Ça y est la nuit est sèche”

 

Le nouveau recueil d’Anna Jouy, paru aux nouvelles éditions Alcyone, recréée récemment par Sylvaine Arabo, après l'aventure des éditions de l'Atlantique est placé sous le signe de la lune et du petit jour qui vient. De courts textes en prose, sont encadrés par deux poèmes en vers libres qui ouvrent et ferment le recueil sur l'ordinaire des jours, “ Les poissons du ciel perdent leurs lisses écailles / ce sont pourtant des jours sans arêtes”; et le désir de “se faire la belle”. Ce sont là les derniers mots par lesquels se termine le recueil.

Chacun des poèmes en prose se présente comme une vignette, saisie devant la fenêtre, au bureau, alors que l'aube se fait attendre, dans ce moment qui est chez Anna Jouy le moment du rituel de l'écriture, du face-à-face avec la nuit, du face-à-face avec le jour inconnu qui s'annonce. Du titre, l'écriture a l’acidité parfois poignante; mais aussi des éclats d'autant plus intenses qu’ils sont piquants ou brefs, cette lumière du citron posé dans la coupe où sont rangés les fruits sur la table du salon.

Il y a de la rondeur, de la douceur aussi; des jeux de mots qui font sourire, et cette richesse d'images, toutes ces heureuses surprises et bonheur de parole, qui rendent sonores le manque, le silence, la peur du vide qui forment le fond cruel du recueil.

Attentive aux mouvements, aux poussées, au vent qui n'est pas chez elle métaphorique, au silence qui s’épluche peau après peau, délicatement, dans la phrase du poème qui recueille la vibration, la danse, ce qui bouge et tangue même imperceptiblement et dont on sait bien, ou devine, que c'est le sens qui, dans la patience attentive, inquiète et douloureuse est espéré et attendu: “Tanguer n'est pas se noyer”, écrit Anna Jouy à la page 18, “ suivre le mouvement, adhérer au flottement et le savoir si essentiel. Y chercher une danse, une appartenance moins raide. (...) des mots qui construisent en soi son propre navire.”

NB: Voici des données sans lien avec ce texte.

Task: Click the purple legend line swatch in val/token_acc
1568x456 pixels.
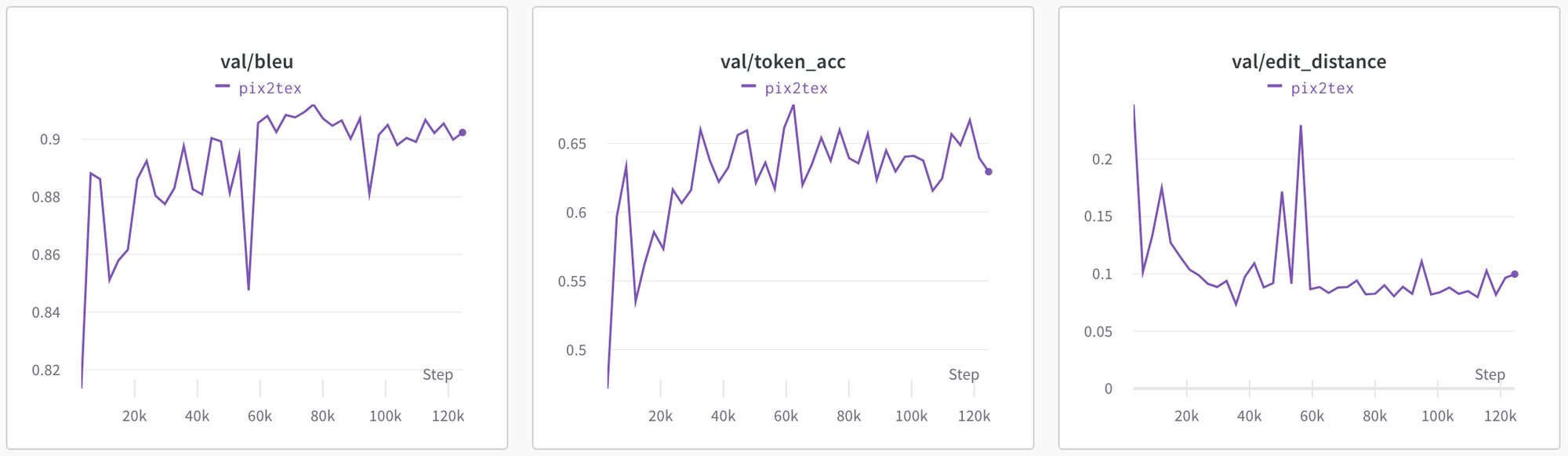Action: (x=749, y=86)
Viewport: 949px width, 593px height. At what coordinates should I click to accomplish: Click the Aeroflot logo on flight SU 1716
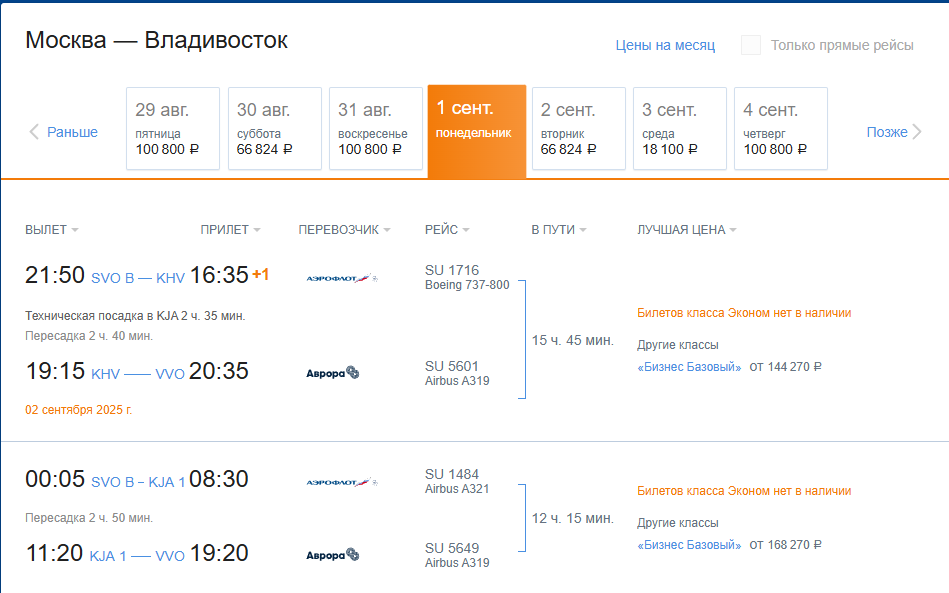[341, 278]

Il n'est pas question de tempête, le lyrisme ou la plainte ne sont pas la volée ordinaire chez Anna Jouy. Non, question de vertiges plutôt, de volonté de rester à flot rageusement; ou encore question de cet effarement, enregistré nuit après nuit, devant ce qui est et qui semble si creux, si fermé, si énigmatique. Nécessité du chemin d’écriture, comparable à celui de Sysiphe quand la poète écrit qu’il faut à nouveau “monter à l’assaut de ta lampe”. Et toujours recommencer pour chercher “une magie concassant la nuit”. Reprendre le rituel de l’écriture matutinale , pour “insister d’une façon qui perce, qui entaille (...) car elle nous doit bien ça”. La lumière.

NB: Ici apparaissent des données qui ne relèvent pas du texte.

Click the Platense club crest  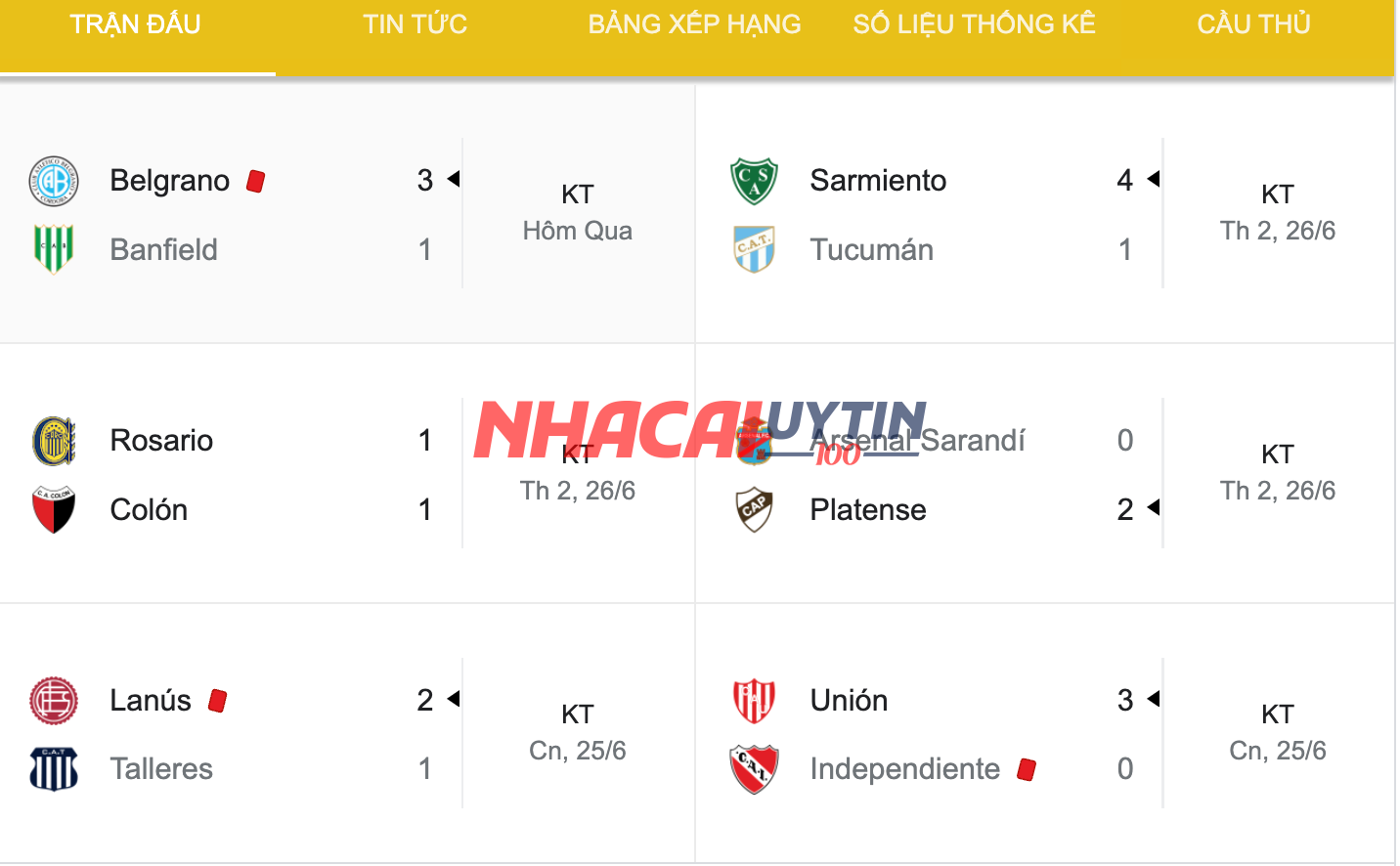(753, 509)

La vérité et la justice du poème exigent de reconnaître, aube après aube, que rien, ni l'autre présent au détour de quatre ou cinq poèmes, ni le poème lui-même, rien ne saurait combler le manque. Un animal qui passe derrière la haie du jardin et dont on lit la trace dans la neige; la pluie qui pépie comme les oiseaux; le vent qui parle le langage des feuilles, des branches; la “fausse pagaille” des champs de colza, dont aucune des lignes ne se recoupent jamais; cette courte vallée de la Suisse où vit Anna Jouy, et où il manque la mer, l'espace pour étirer l'horizon: figures de l’infime, de la trace, de l’absence.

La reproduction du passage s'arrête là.